Foram ainda solicitados e analisados os balancetes analíticos, mapas de amortizações, bem como extratos de inventários iniciais e finais relativos à atividade exercida naquele estabelecimento durante os anos de 2010, 2011 e 2012.
Para uma melhor perceção dos valores declarados pelo sujeito passivo no âmbito da actividade descrita, juntamos o seguinte quadro recapitulativo. Quadro III.1 – Valores Declarados em 2010, 2011 e 2012



Da consulta aos sistemas informático da Autoridade Tributária e Aduaneira, confirma-se que o sujeito passivo (…) entregou declarações IES e modelo 3 de IRS para os períodos tributários em análise. Verificamos, contido, que não obstante existir um significativo volume de negócios declarado, apenas sobressai um lucro tributável de diminuta expressão, a rondar, em termos médios, os 650,00€ mensais.

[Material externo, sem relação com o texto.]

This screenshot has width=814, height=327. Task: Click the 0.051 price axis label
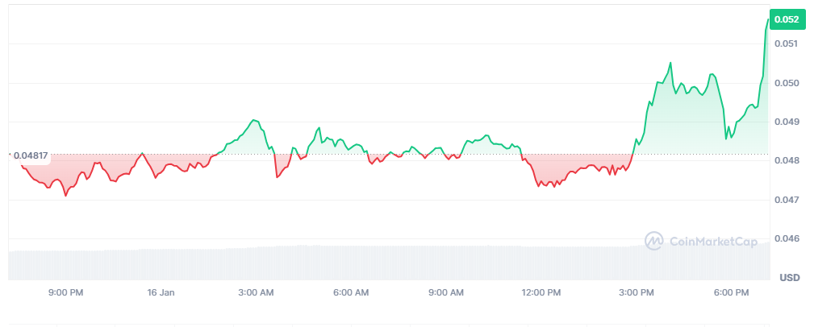[786, 43]
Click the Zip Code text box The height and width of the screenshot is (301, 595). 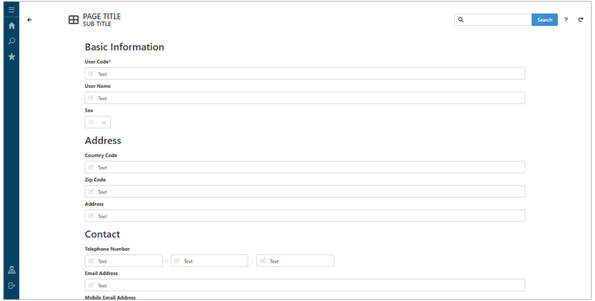(x=305, y=192)
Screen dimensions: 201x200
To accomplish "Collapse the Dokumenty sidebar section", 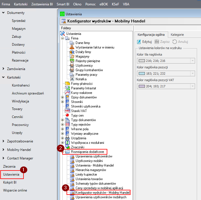I will tap(3, 13).
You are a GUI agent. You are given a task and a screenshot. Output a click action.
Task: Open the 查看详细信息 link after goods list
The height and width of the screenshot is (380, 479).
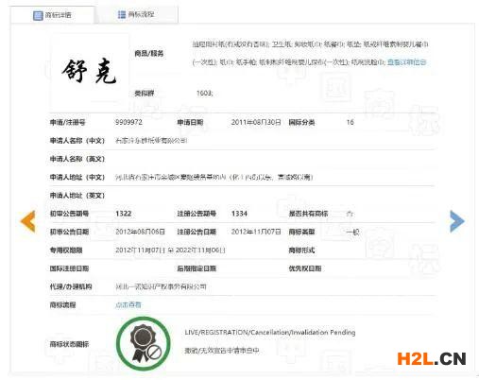[x=406, y=62]

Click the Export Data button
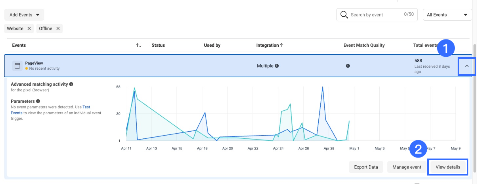[366, 167]
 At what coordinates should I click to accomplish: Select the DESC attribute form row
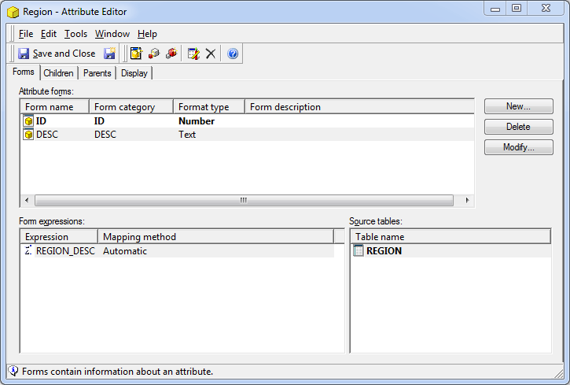click(x=47, y=135)
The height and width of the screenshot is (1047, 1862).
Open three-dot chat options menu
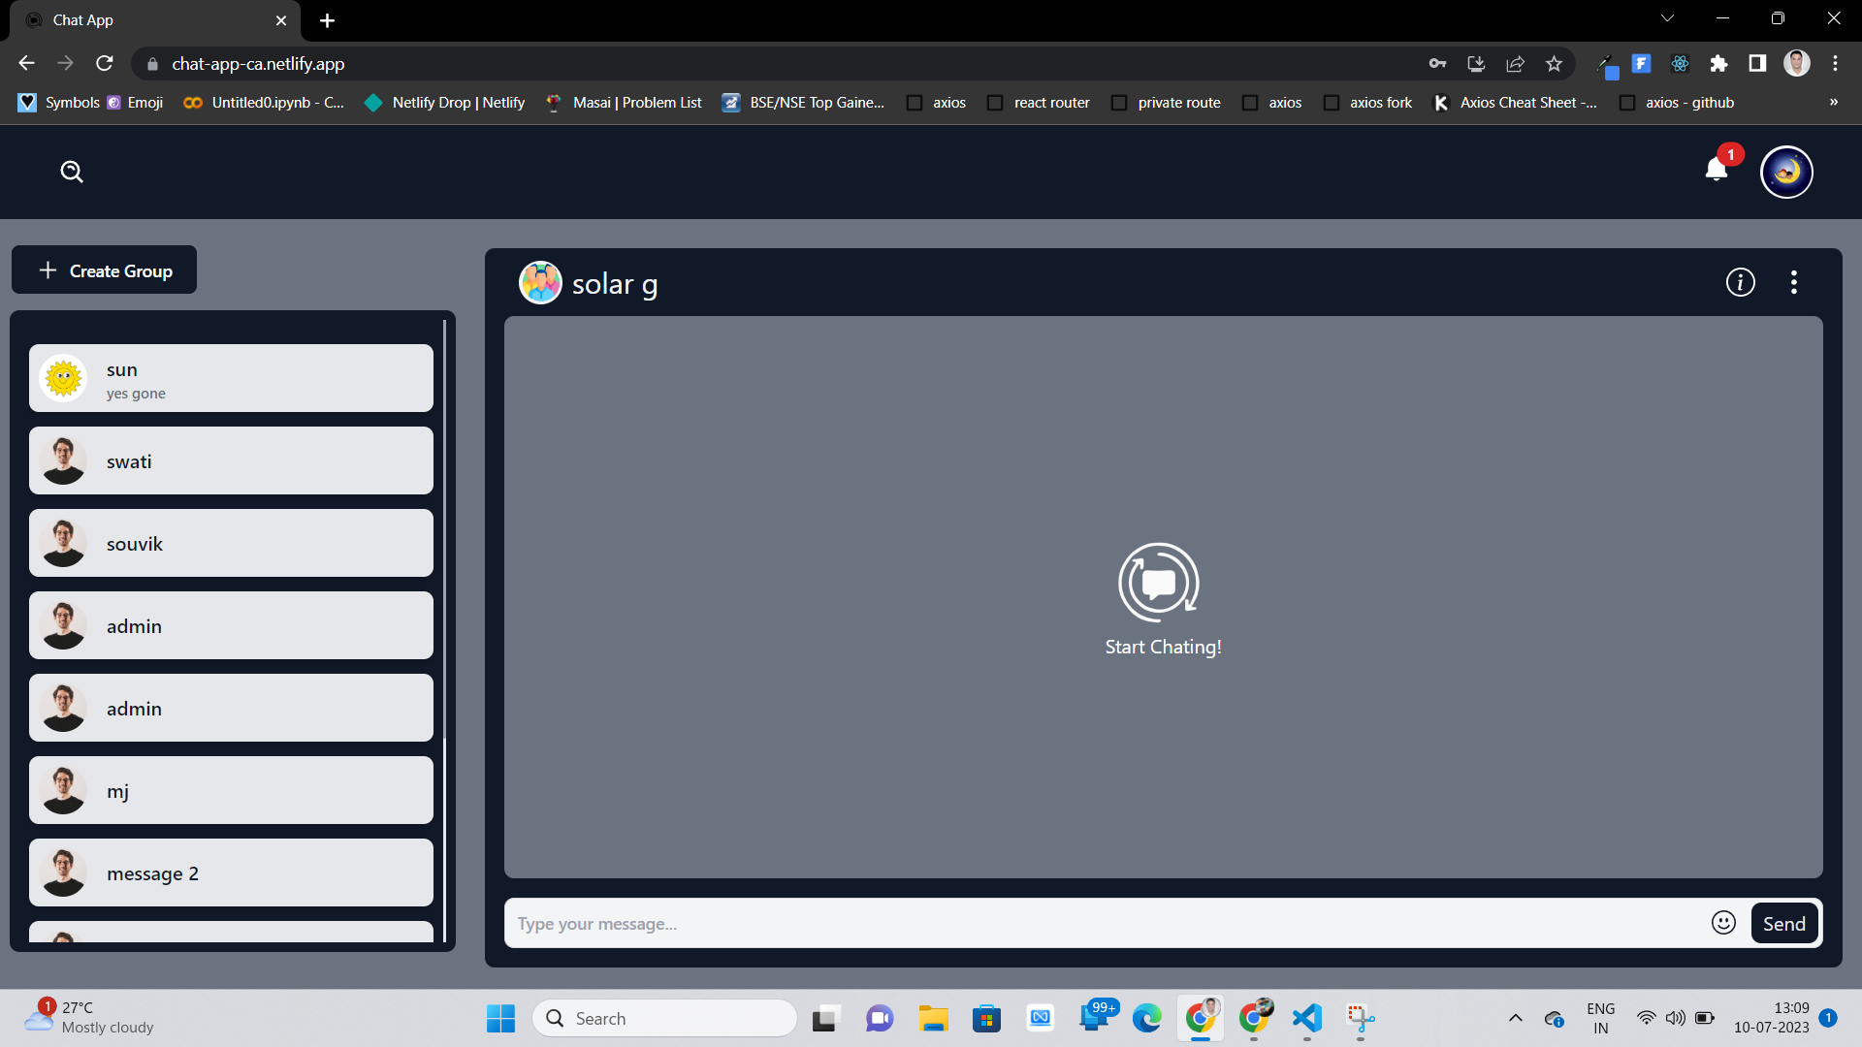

Note-se que para além da fraca proporção entre o lucro tributável e volume de negócios (cerca de 11%), foram realizados durante o mesmo período, i.e., entre 2010 e 2012, suprimentos de elevado valor para a sociedade C... Discoteca-Bar Lda., NIF 5..., em nome dos seus sócios gerentes, um deles, o próprio sujeito passivo, J..., NIF 2….

Com efeito, foi apurado no âmbito da Ordem de Serviço OI201301146, que a Sociedade C... Discoteca-Bar, Lda. NIF terá recebido no mesmo período (2010, 2011 e 2012) um montante não inferior a 166.414,13 €, a título de suprimentos efetuados pelos dois sócios, correspondendo 94.331,71 € aos suprimentos realizados por J..., NIG 2... (Vide Anexo VII).

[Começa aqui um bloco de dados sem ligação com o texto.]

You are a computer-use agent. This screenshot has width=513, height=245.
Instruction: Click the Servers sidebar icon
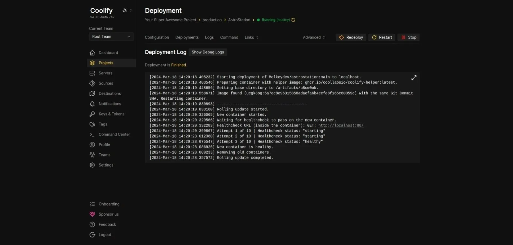[92, 73]
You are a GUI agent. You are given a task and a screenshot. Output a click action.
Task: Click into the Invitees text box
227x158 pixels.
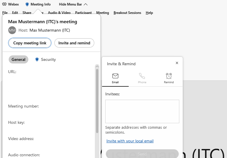[x=142, y=111]
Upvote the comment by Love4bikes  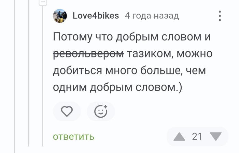coord(179,137)
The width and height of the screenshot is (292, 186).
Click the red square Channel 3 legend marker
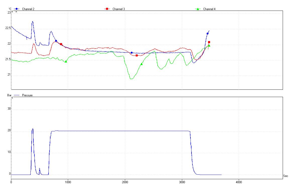[x=107, y=9]
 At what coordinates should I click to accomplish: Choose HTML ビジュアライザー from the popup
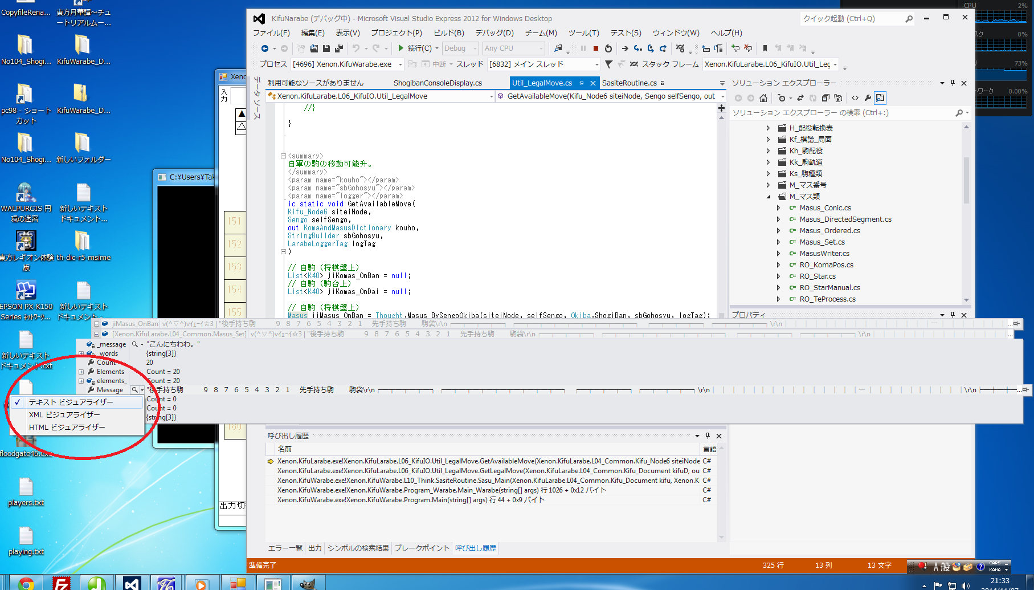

Os suprimentos referenciados encontram-se expostos na contabilidade daquela empresa, sendo possível analisar os montantes de suprimentos realizados pelo sujeito passivo(…) ao longo destes 3 anos (…).

Admitindo a veracidade dos valores declarados como suprimentos realizados pelos sócios à sociedade e que contabilizados como tal na esfera dessa mesma sociedade, fica a pergunta: Como foi possível realizar quase 100.000,00 € de suprimentos em três anos se o sócio que injetou esse capital na empresa, apenas declarou para o mesmo triénio, como rendimento coletável, apenas 23.426,31€, ou seja, cerca de 650,00 € por mês?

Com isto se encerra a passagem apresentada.